## Tarefas a executar:
[A] Com base no trecho sobre a notícia envolvendo Moro, responda:
(i) Segundo a notícia, de quem Moro teria recebido dinheiro?
(ii) Quem comporia a equipe investigativa citada?
(iii) Em que data ocorreu a reunião em que o presidente avisou que tinha suas próprias fontes?
[B] Duplique, sem qualquer alteração, tudo o que vai de "O enredo é até" até "resistem a fatos." no trecho sobre a notícia envolvendo Moro.
[C] Prossiga o trecho sobre a notícia envolvendo Moro a partir da última frase apresentada.

## Trecho para leitura:
#####

A notícia dizia que Moro vendeu inquéritos da Polícia Federal ao governador de São Paulo, João Doria. Atenção à narrativa: seria o motivo real da indignação do presidente da República com o ex-ministro. Daí a teima em trocar o chefe da PF, isto é, nada a ver com proteger o filho das investigações sobre a infame “rachadinha”. Moro teria recebido uma grana “preta” de Doria e João Amoedo. E, não me lembro por que, a notícia aproveitava pra lembrar que o ex-presidente Fernando Henrique é comunista. Compondo a equipe investigativa, estariam o chefe da Abin, um cara da CIA e um tal vereador Bolsonaro. Coisa de cinema!

 

 

 

O enredo é até bom e dá pra ler até o fim. Faz entender que Moro pediu demissão pra sair de “mocinho” antes que fosse defenestrado pelo indignado presidente. Faz lembrar também que o presidente avisou, naquela reunião de lordes ingleses de 22/04, que tinha suas próprias fontes. Pra que toda a estrutura investigativa da PF, pela qual a gente paga e que, afinal, sequer consegue provar que o autor daquela facada em Juiz de Fora não agiu só. Bom, mas também não consegue provar que a faca era fake, como juram uns e outros. Então, pra que Polícia investigativa, se não serve nem ao governo, nem à oposição? Por algum tempo, fakes resistem a fatos.

#####

## Entradas extraídas:

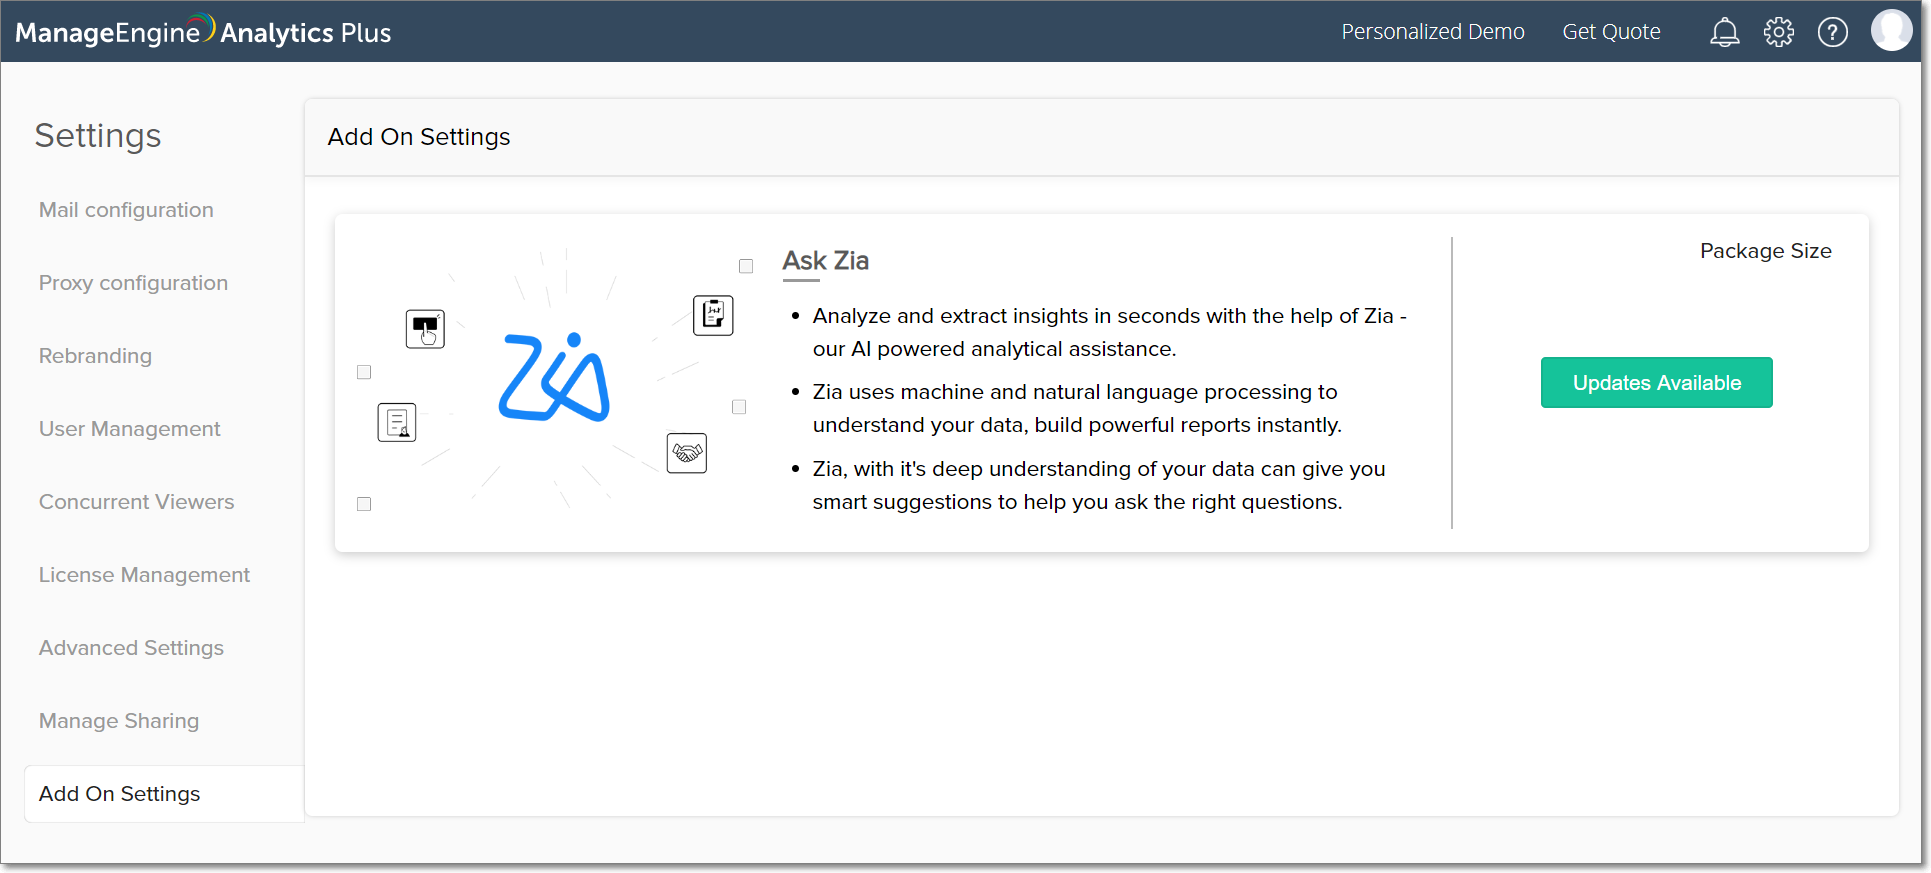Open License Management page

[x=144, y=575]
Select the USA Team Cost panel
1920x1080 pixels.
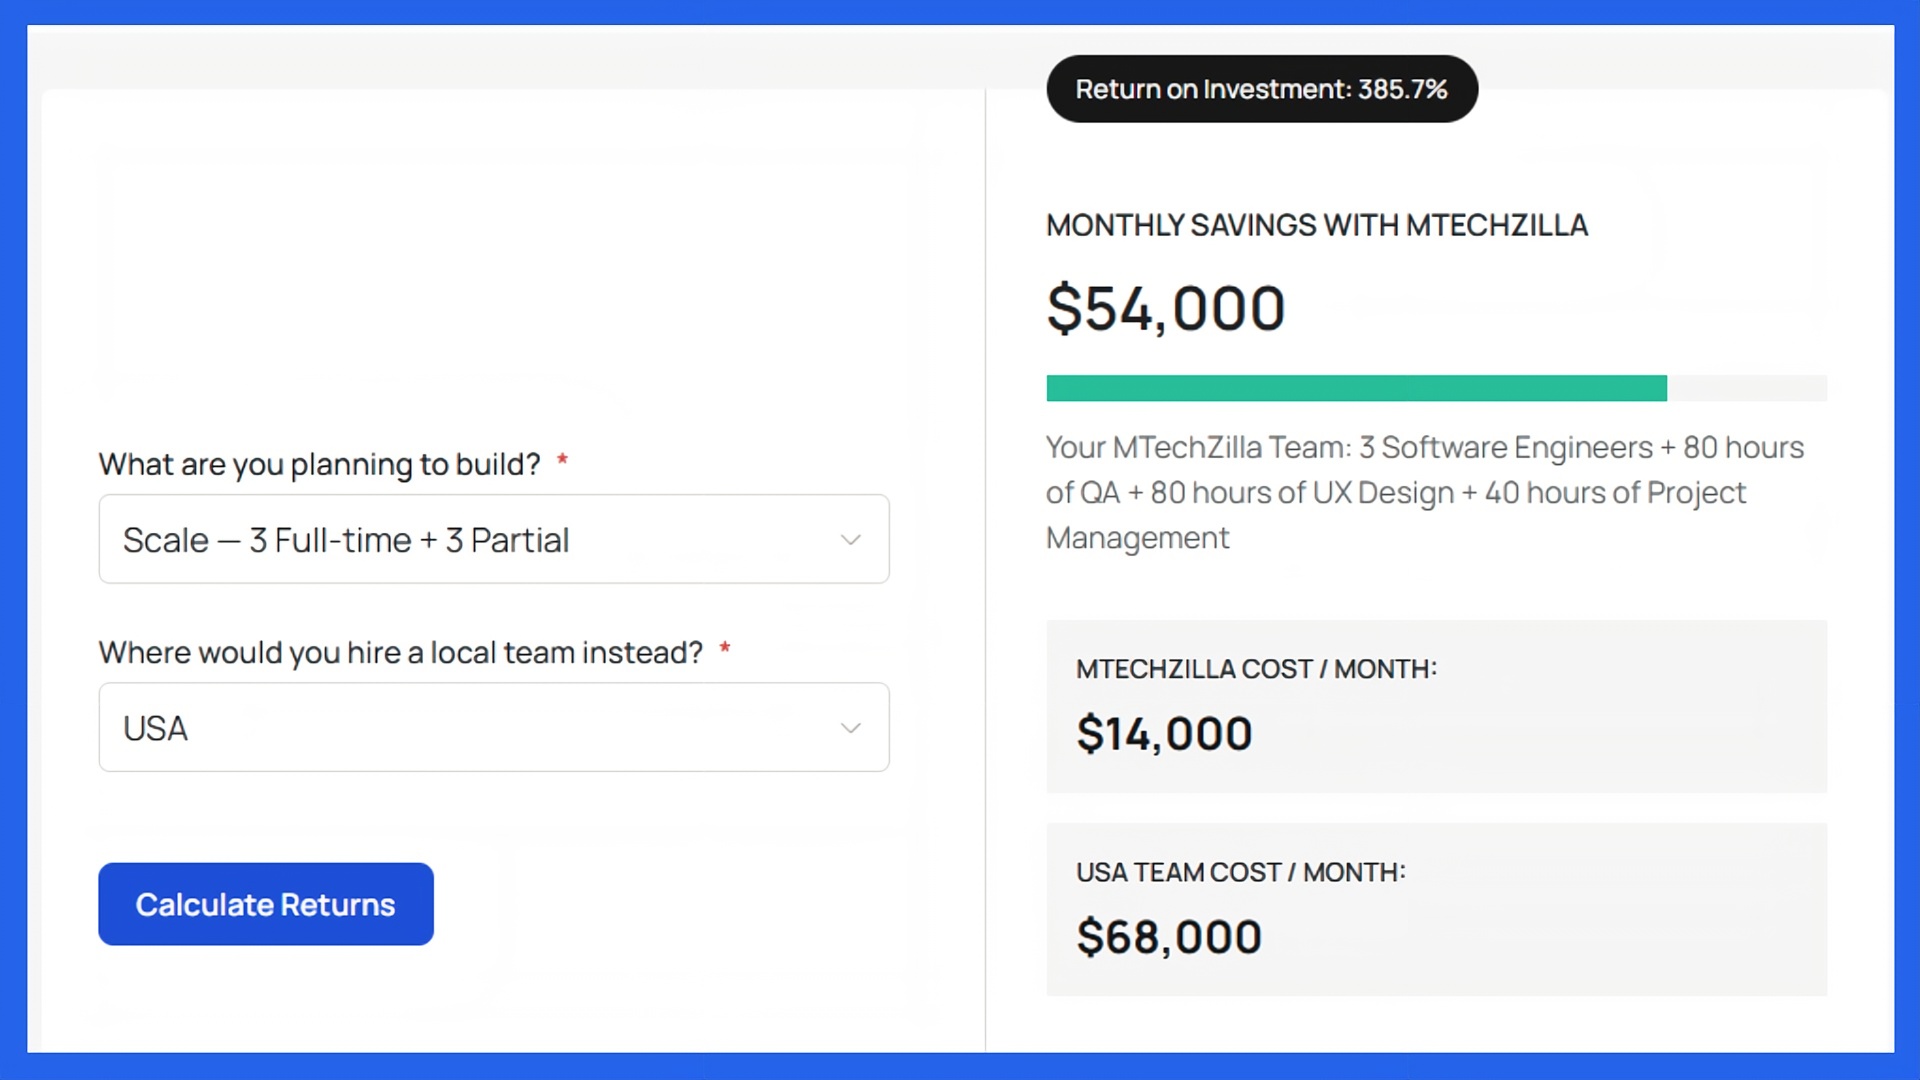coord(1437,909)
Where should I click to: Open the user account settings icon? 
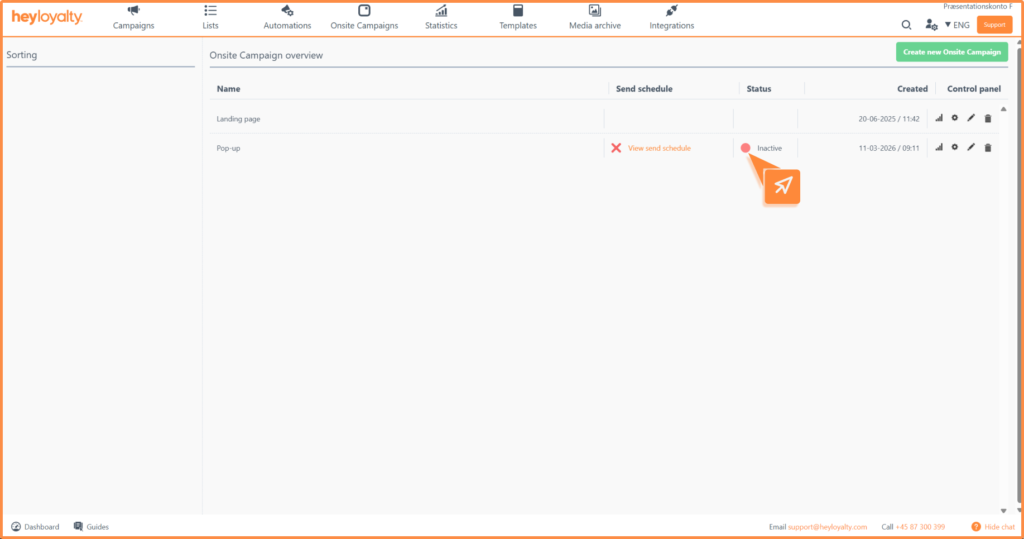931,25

#####

## Respostas em ordem:
[A]
(i) De João Doria e João Amoedo.
(ii) O chefe da Abin, um cara da CIA e um tal vereador Bolsonaro.
(iii) Em 22/04.

[B]
O enredo é até bom e dá pra ler até o fim. Faz entender que Moro pediu demissão pra sair de “mocinho” antes que fosse defenestrado pelo indignado presidente. Faz lembrar também que o presidente avisou, naquela reunião de lordes ingleses de 22/04, que tinha suas próprias fontes. Pra que toda a estrutura investigativa da PF, pela qual a gente paga e que, afinal, sequer consegue provar que o autor daquela facada em Juiz de Fora não agiu só. Bom, mas também não consegue provar que a faca era fake, como juram uns e outros. Então, pra que Polícia investigativa, se não serve nem ao governo, nem à oposição? Por algum tempo, fakes resistem a fatos.

[C]
Lembro da aparição de uma menina, hoje senhora, filha de Lula, então candidato à presidência, na primeira eleição direta, que elegeu Collor de Melo, em 1989. Ela foi usada por sua mãe para denunciar o suposto abandono do pai. Muitos anos depois, indagado sobre a trama, pela “ultracomunista” Revista Veja, que até pouco era “ultraneoliberal”, Collor afirmou que não faria aquilo de novo. Em 2014, a campanha da ex-presidente Dilma à reeleição foi dirigida por um publicitário inescrupuloso que fez o mesmo tipo de imoralidade contra quem ameaçou a candidatura daquela senhora. Ex-ministra de Lula e candidata à presidência, Maria Silva foi a maior vítima.

 

 

 

 

Lembrei da minha educação comunitária e me perguntei se poderia compactuar com isso e com aquela propaganda eleitoral que avisava: se Dilma não ganhar, comida na mesa vai faltar. Depois me perguntei, seguidas vezes, até 2018, como era possível que pessoas honestas compactuassem com a novela de narrativas que isso se tornou. Foi desde a defesa da inepta ex-presidente, passando pela denúncia de “golpe” do impeachment, pelo “fora Temer”, pela “inocência” de Lula, até o pacto eleitoral pra defender o País do “fascismo, da homofobia, do racismo e da misoginia”. Ao largo de toda a ausência de autocrítica, entre a cruz e a espada, só podia dar no que deu. E dá-lhe chá de boldo.

 

 

 

Hoje me pergunto se é possível que pessoas honestas podem compactuar com as atuais mentiras disparadas pelas redes sociais. A minha resposta à pergunta inicial sobre se o ex-ministro Moro vendeu inquéritos é: acredita quem quiser. O que quero dizer é que não é preciso ser inteligente pra decidir se isso é verdade ou não. Só é preciso ser honesto ou cínico. Admitamos:  mentimos e somos desonestos aqui e ali.  Mas ser conivente com mentiras que destroem reputações, cujos fakers fingem fazê-lo contra a “ameaça comunista”?! Pelo amor de Deus! Que se invoque o apóstolo João.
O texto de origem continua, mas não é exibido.